Brief: Find the line with "The width and" in the entries below. Repeat it, every following line, and the line with "the highlighted 实用", exactly and with nothing added.

Provided records:
====

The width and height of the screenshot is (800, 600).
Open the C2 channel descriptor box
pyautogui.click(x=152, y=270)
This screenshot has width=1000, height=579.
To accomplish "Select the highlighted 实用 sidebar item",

====

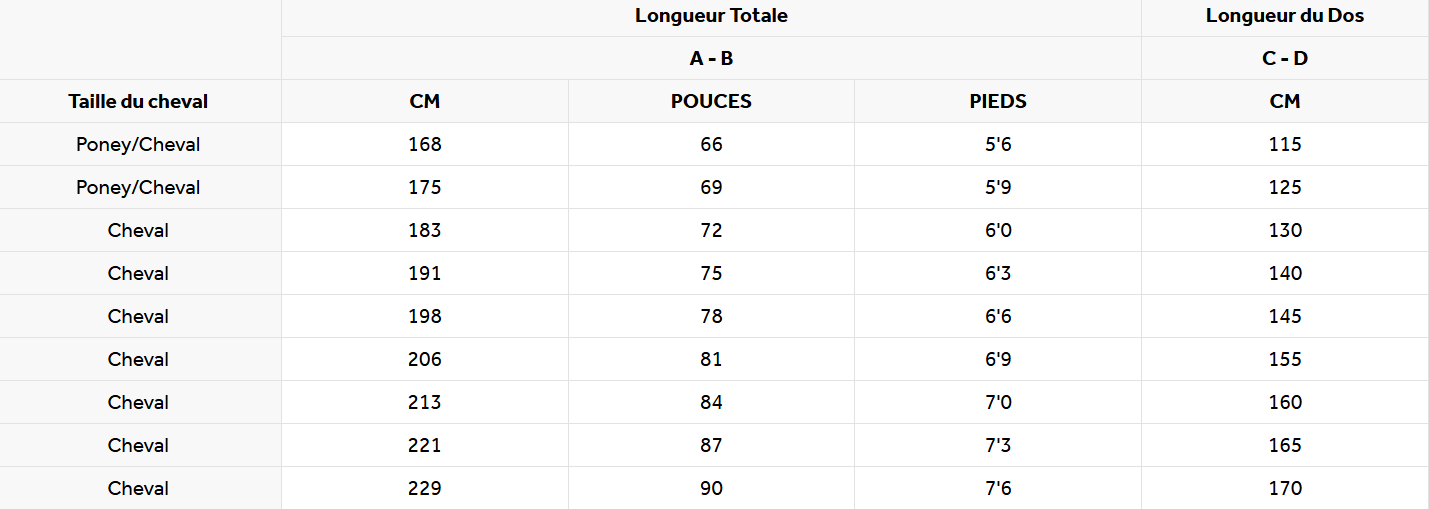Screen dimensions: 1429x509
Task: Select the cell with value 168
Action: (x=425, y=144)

====

Written response:
The width and height of the screenshot is (800, 600).
Open the C2 channel descriptor box
pyautogui.click(x=152, y=270)
This screenshot has width=1000, height=579.
To accomplish "Select the highlighted 实用 sidebar item",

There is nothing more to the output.